:: ACTION ITEM ::
Starting at the line that contains "The height and width of the screenshot is (446, 697).", write out every line through the end of the records exactly as it stands, and leave out all pictures.

:: EXERCISE MATERIAL ::
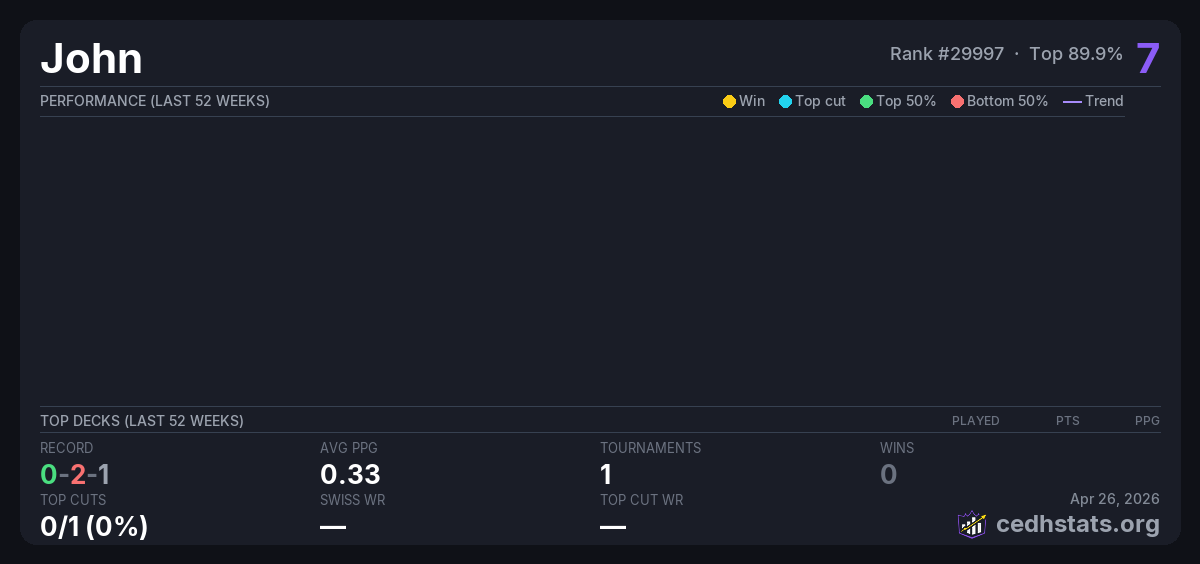Click the yellow Win legend dot
Screen dimensions: 1200x564
point(729,101)
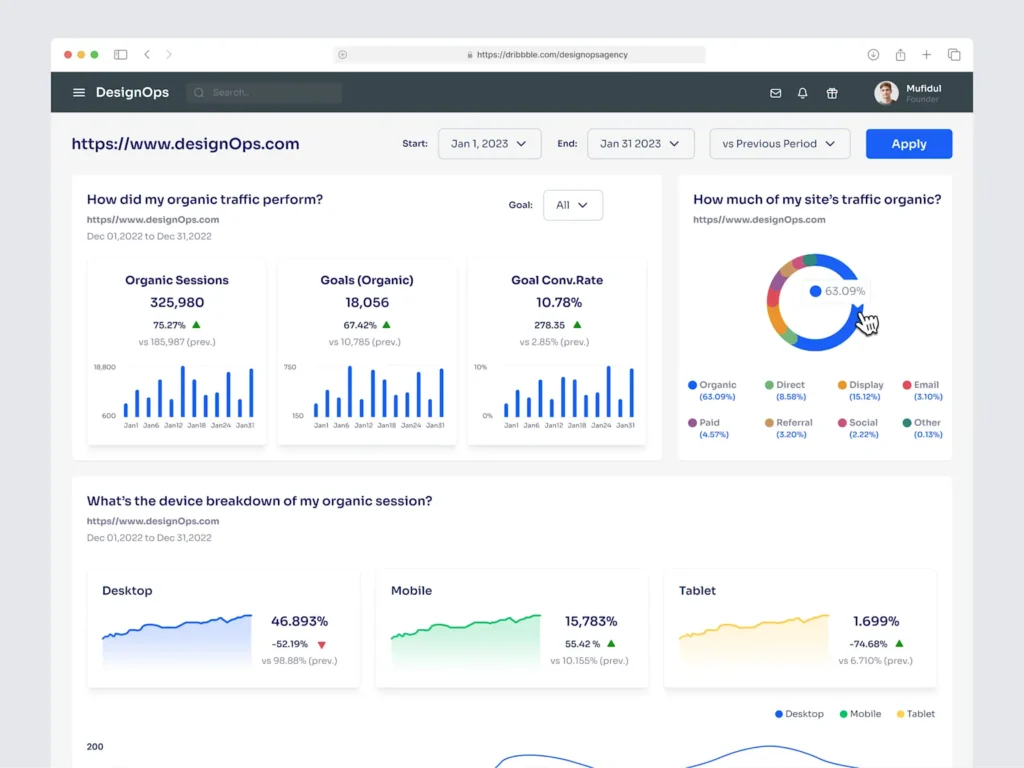The height and width of the screenshot is (768, 1024).
Task: Click the browser share icon
Action: [x=899, y=55]
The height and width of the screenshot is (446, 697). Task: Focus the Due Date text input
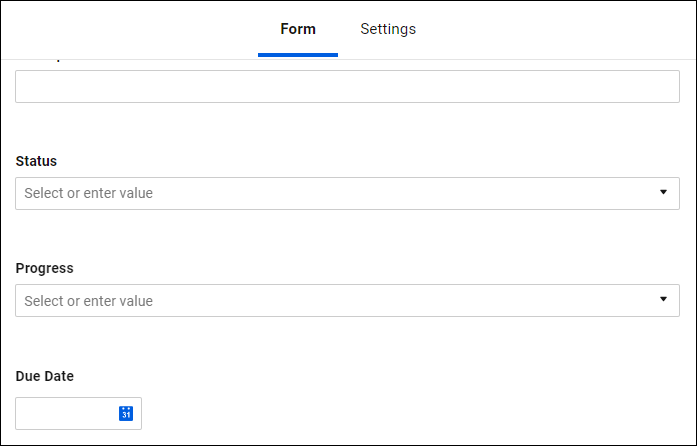pos(66,413)
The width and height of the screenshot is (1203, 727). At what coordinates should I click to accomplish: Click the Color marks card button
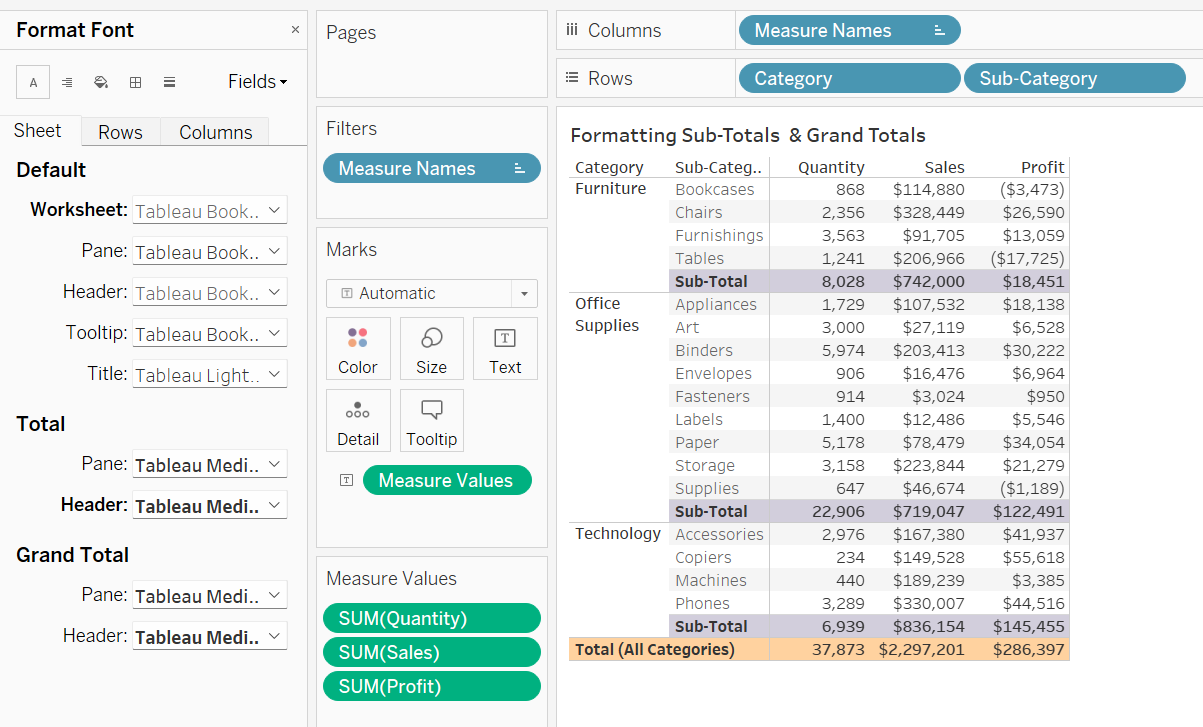[x=358, y=349]
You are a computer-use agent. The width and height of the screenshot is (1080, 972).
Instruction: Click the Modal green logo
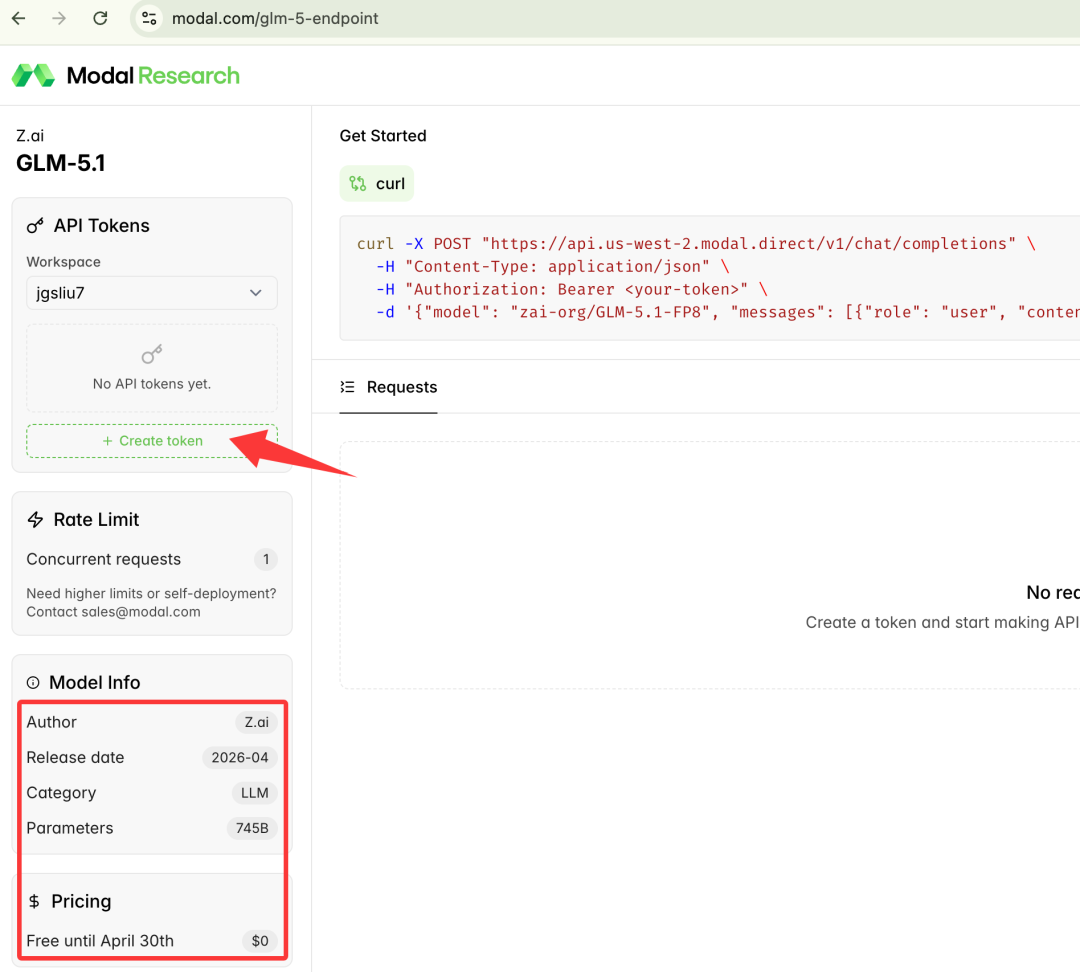33,75
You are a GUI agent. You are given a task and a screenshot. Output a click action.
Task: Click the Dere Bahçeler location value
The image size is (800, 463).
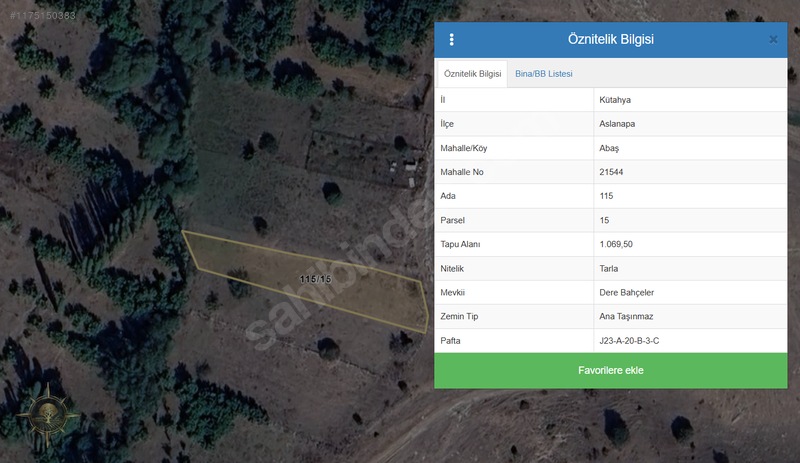click(626, 292)
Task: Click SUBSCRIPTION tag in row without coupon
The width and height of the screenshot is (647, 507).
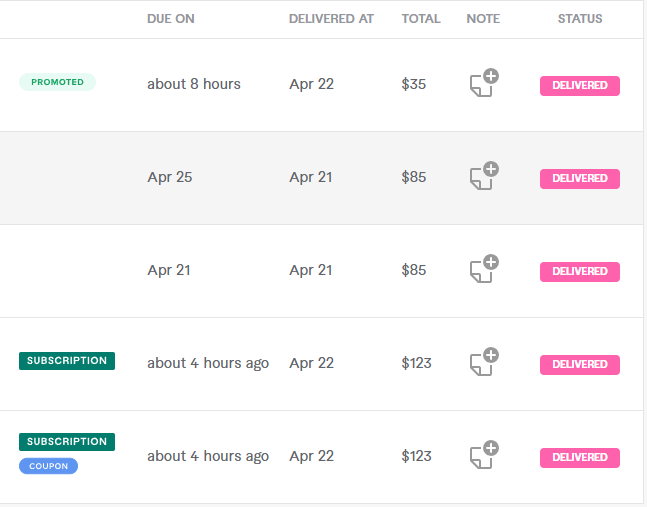Action: point(67,361)
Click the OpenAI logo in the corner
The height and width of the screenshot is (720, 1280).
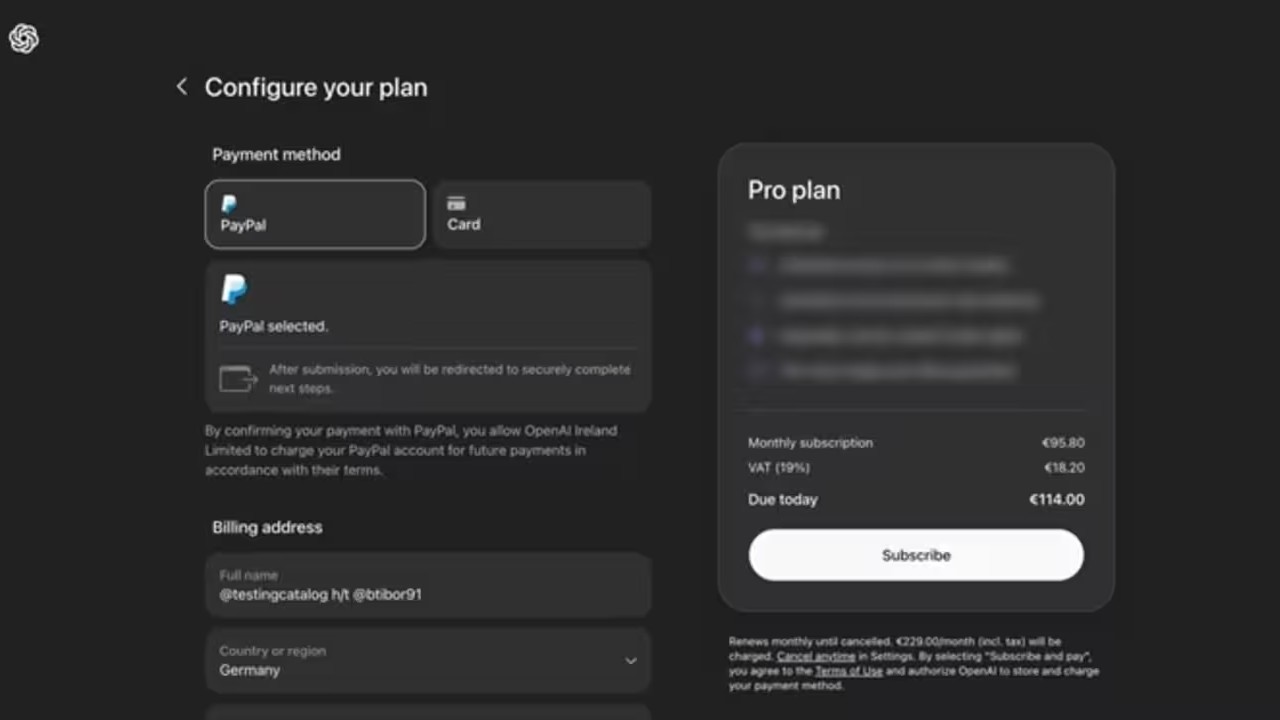point(23,39)
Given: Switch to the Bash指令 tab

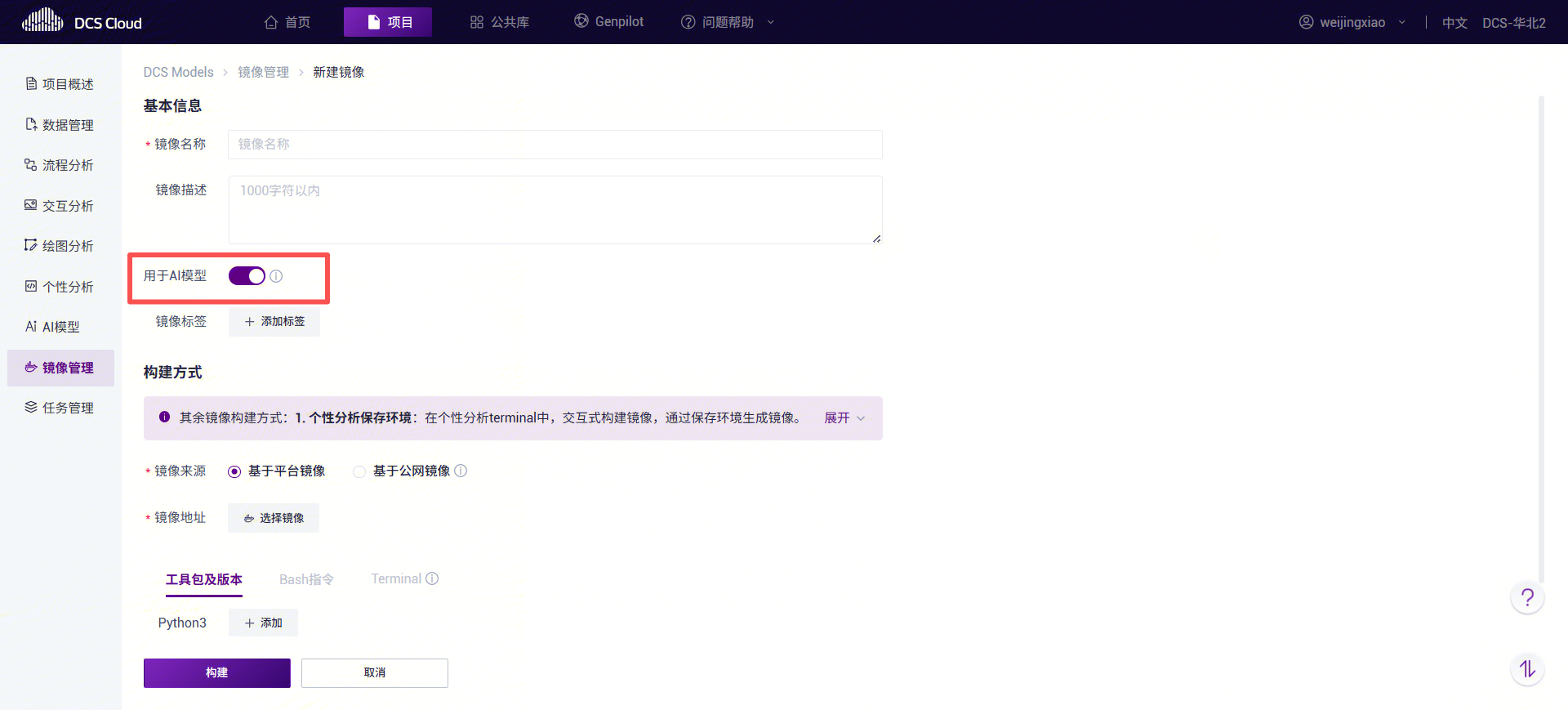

:: RESPONSE TO THIS TASK ::
The height and width of the screenshot is (446, 697). Task: Focus the Due Date text input
pos(66,413)
The width and height of the screenshot is (1203, 727). At what coordinates should I click to accomplish: Click the Color marks card button
[x=358, y=349]
You are a computer-use agent. The width and height of the screenshot is (1080, 972).
Instruction: Click the Modal green logo
33,75
You are a GUI agent. You are given a task and a screenshot. Output a click action.
Task: Click the Dere Bahçeler location value
The image size is (800, 463).
click(626, 292)
Task: Click SUBSCRIPTION tag in row without coupon
The width and height of the screenshot is (647, 507).
Action: point(67,361)
Click the OpenAI logo in the corner
The height and width of the screenshot is (720, 1280).
point(23,39)
Given: Switch to the Bash指令 tab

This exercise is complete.